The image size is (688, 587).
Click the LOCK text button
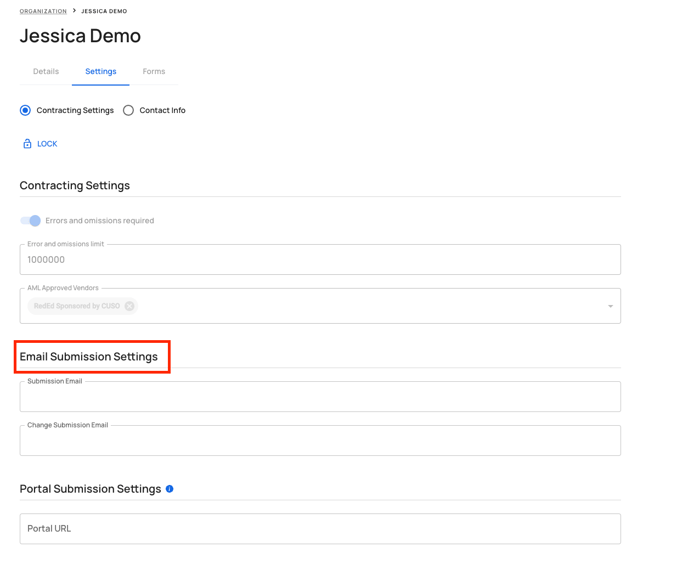(x=47, y=144)
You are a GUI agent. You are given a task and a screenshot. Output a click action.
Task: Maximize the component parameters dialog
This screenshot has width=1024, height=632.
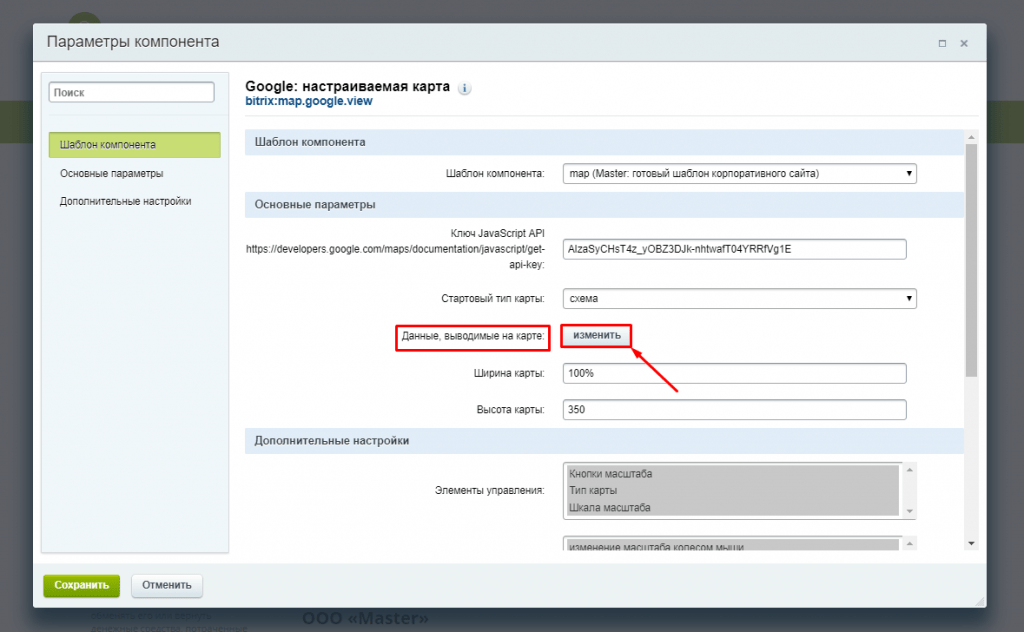pyautogui.click(x=942, y=44)
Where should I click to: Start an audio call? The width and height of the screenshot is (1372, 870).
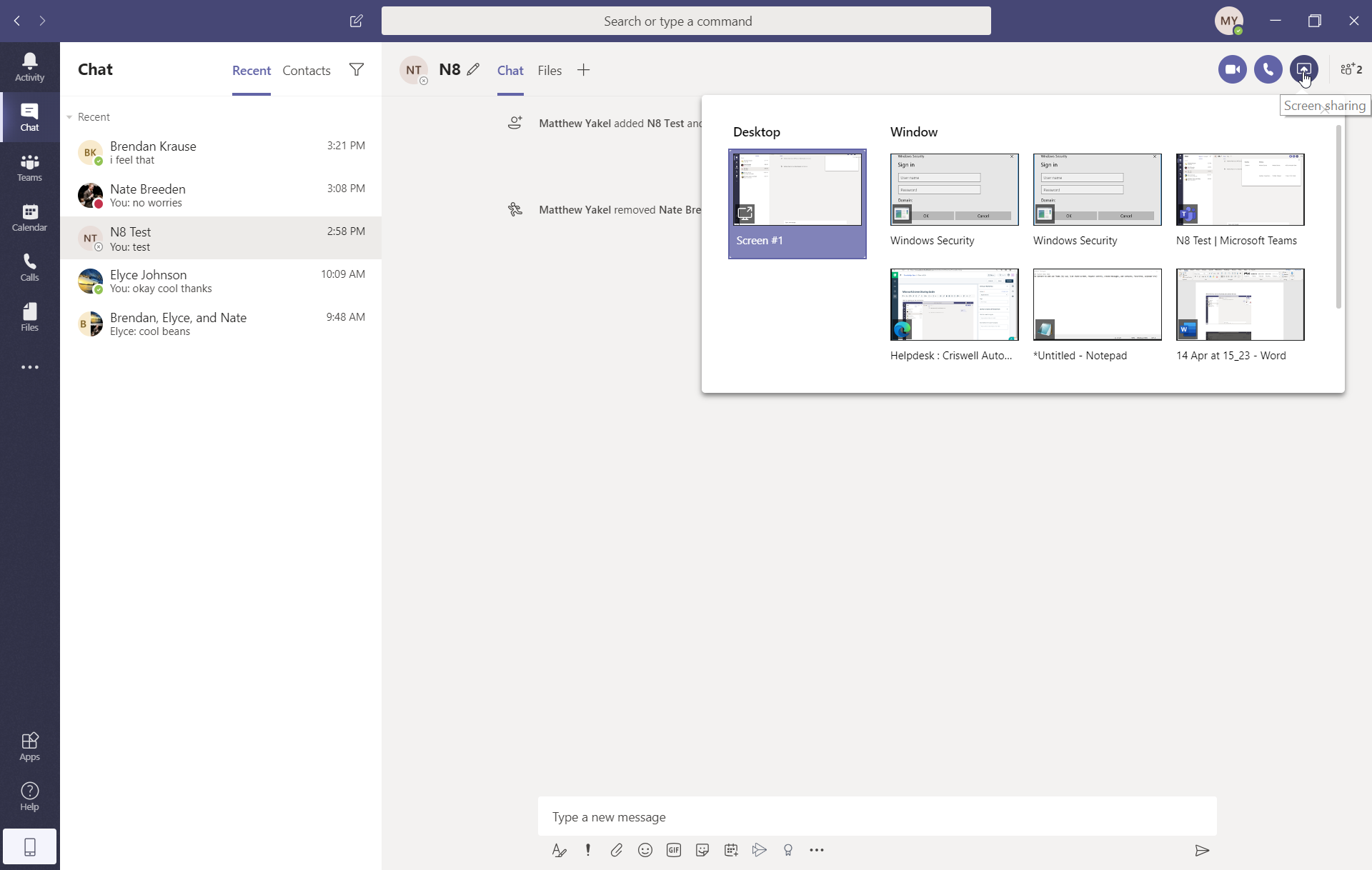pos(1268,69)
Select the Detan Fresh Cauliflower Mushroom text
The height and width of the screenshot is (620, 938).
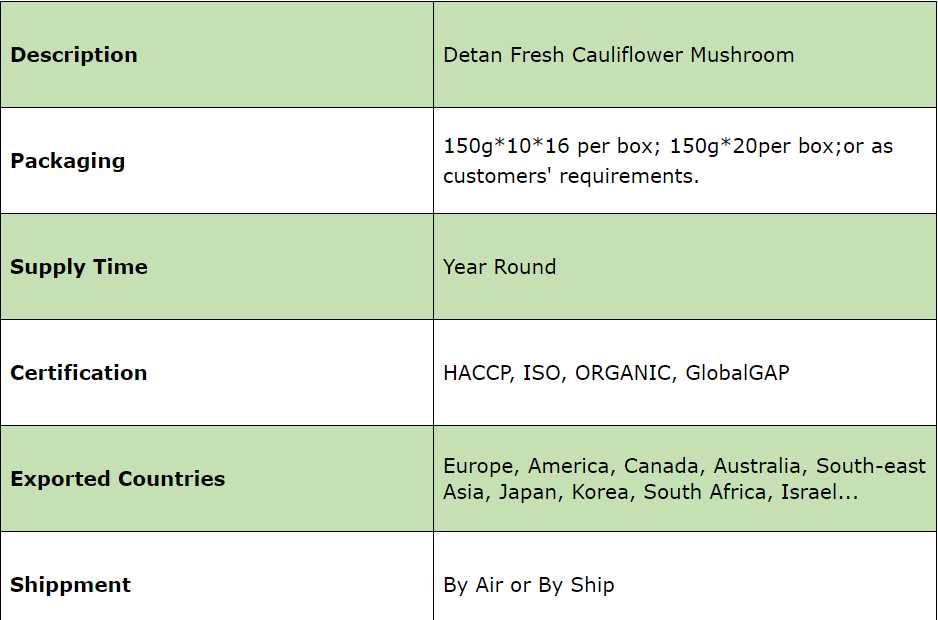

▬▬▬

-- Short problem --
Rewrite the items with every "screenshot" changed to "screen capture" and nothing else altered, leaving out the pictures.

-- Full solution --
The image size is (688, 587).
Click the LOCK text button
(x=47, y=144)
You are a GUI agent. You are given a task and a screen capture. Output a click action.
Task: Maximize the component parameters dialog
This screen capture has width=1024, height=632.
pyautogui.click(x=942, y=44)
Where should I click to: Start an audio call? The width and height of the screen capture is (1372, 870).
pos(1268,69)
Select the Detan Fresh Cauliflower Mushroom text
The height and width of the screen capture is (620, 938).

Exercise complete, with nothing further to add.